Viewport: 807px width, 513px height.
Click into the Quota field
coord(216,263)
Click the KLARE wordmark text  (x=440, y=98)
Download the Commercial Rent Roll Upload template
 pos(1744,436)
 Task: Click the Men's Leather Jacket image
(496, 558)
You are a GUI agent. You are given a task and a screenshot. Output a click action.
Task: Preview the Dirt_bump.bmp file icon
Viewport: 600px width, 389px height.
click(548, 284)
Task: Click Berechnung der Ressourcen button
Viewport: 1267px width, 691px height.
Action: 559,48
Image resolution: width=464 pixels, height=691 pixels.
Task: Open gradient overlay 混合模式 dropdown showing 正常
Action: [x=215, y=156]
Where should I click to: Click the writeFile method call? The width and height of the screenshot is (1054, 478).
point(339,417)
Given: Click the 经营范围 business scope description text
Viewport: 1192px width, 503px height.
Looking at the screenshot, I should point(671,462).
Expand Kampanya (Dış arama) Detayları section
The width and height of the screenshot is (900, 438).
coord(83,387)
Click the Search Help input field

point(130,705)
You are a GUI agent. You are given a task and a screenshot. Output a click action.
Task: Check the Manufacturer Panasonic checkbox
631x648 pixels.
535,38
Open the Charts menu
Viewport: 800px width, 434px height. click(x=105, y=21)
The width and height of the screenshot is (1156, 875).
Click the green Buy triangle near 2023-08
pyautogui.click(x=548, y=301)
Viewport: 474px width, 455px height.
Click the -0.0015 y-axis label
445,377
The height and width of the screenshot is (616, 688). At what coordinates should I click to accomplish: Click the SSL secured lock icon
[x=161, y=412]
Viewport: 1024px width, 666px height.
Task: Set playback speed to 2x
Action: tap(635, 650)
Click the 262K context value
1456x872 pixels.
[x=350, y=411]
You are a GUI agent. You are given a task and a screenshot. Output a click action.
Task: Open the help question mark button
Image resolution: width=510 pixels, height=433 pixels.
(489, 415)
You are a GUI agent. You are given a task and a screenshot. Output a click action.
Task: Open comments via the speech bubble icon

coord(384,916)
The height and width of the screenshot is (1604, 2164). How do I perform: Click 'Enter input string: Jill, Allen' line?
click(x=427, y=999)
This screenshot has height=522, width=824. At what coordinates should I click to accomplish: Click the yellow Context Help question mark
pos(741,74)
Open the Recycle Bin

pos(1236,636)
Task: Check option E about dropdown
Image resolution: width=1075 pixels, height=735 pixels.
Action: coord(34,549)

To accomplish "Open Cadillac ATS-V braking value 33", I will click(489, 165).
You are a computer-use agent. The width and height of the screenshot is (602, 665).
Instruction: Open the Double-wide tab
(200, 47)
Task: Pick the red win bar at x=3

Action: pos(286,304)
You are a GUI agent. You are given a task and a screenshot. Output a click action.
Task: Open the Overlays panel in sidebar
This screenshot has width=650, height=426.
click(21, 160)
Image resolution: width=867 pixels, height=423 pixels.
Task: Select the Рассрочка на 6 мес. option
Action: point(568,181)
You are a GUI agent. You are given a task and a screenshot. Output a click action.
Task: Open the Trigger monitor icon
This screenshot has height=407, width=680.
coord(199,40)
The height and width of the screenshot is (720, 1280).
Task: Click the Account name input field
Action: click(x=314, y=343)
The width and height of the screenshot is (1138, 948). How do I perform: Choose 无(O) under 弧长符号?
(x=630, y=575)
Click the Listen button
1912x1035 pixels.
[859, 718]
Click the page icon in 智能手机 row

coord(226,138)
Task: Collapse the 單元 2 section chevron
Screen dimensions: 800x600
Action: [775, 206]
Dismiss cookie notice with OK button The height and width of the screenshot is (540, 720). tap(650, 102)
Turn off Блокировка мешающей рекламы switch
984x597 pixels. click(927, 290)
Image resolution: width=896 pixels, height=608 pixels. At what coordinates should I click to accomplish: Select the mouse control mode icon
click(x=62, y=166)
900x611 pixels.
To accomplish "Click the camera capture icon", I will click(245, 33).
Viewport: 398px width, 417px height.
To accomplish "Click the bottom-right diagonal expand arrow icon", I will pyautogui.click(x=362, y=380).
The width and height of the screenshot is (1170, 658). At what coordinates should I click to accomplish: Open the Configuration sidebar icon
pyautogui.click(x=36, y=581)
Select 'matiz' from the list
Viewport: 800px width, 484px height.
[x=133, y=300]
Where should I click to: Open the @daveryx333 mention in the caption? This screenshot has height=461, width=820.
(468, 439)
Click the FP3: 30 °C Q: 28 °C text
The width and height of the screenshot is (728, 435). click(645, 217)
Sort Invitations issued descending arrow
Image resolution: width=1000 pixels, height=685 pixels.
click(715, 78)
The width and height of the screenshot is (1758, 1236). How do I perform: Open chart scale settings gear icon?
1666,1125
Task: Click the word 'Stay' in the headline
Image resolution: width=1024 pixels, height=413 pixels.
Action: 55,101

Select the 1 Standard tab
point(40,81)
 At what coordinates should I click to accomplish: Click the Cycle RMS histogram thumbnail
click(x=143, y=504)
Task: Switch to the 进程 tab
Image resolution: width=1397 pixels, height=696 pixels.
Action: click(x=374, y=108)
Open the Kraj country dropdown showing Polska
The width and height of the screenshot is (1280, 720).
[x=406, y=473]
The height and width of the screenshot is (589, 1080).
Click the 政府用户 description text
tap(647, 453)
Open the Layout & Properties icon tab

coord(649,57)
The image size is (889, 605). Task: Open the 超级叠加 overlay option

■ ■ ■ ■ ■

■ **Exercise directions**: Copy every line that includes the string "will" from the material above.

■ **Output of the task**:
To accomplish "Open Cadillac ATS-V braking value 33", I will click(489, 165).
To accomplish "Click the camera capture icon", I will click(245, 33).
To accomplish "Click the bottom-right diagonal expand arrow icon", I will pyautogui.click(x=362, y=380).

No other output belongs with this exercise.